Los documentos de la BMA concluyeron que la AMM debía abordar este asunto. Se afirmó que algun tipo de Comisión Médica Internacional debía tratar de ver que no hubiera daño mental en interrogación intensiva a las personas que en muchos casos no han tenido un juicio ante un tribunal normal. La BMA encontró graves dificultades éticas cuando los médicos se veían involucrados en estas situaciones.

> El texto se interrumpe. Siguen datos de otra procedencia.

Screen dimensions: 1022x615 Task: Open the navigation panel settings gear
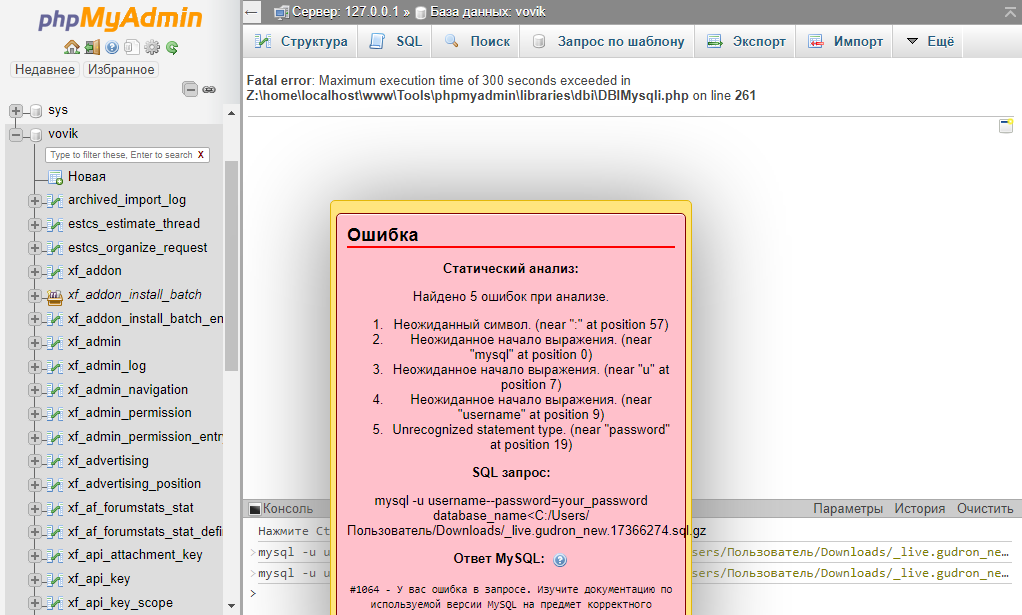pos(152,47)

El mismo año, el Consejo de la AMM tomó nota particularmente del aspecto de ética médica en este problema. Los médicos en las fuerzas armadas inglesas pedían insistentemente consejos sobre qué política adoptar. Durante las discusiones en la Asamblea de Estocolmo en 1974, la BMA se ofreció para ayudar a estudiar el tema, al igual que la Asociación Médica de Irlanda que también estaba interesada por los casos de tortura existentes en Irlanda. La Federación Médica Francesa también proporcionó algunos documentos relacionados con el tema.

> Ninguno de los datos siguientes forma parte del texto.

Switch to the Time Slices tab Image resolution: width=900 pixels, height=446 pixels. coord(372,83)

Una de las tareas más difíciles e importantes para el Consejo de la AMM y su comité de Etica era la preparación de normas para los médicos sobre la tortura y otros tratos crueles, inhumanos o degradantes en la detención y el encarcelamiento. Con la gran cantidad de trabajo realizado por las tres asociaciones nombradas con anterioridad, fue posible preparar un proyecto de declaración que fue enviado a la Asamblea de Tokio donde fue adoptado unánimemente.

Vale la pena mencionar que la OMS solicitó la cooperación de la AMM para la elaboración de una declaración sobre este tema que sería presentada al Quinto Congreso de la ONU sobre Delito y trato de Delicuentes. Este congreso utilizó la Declaración de la AMM como documento de base.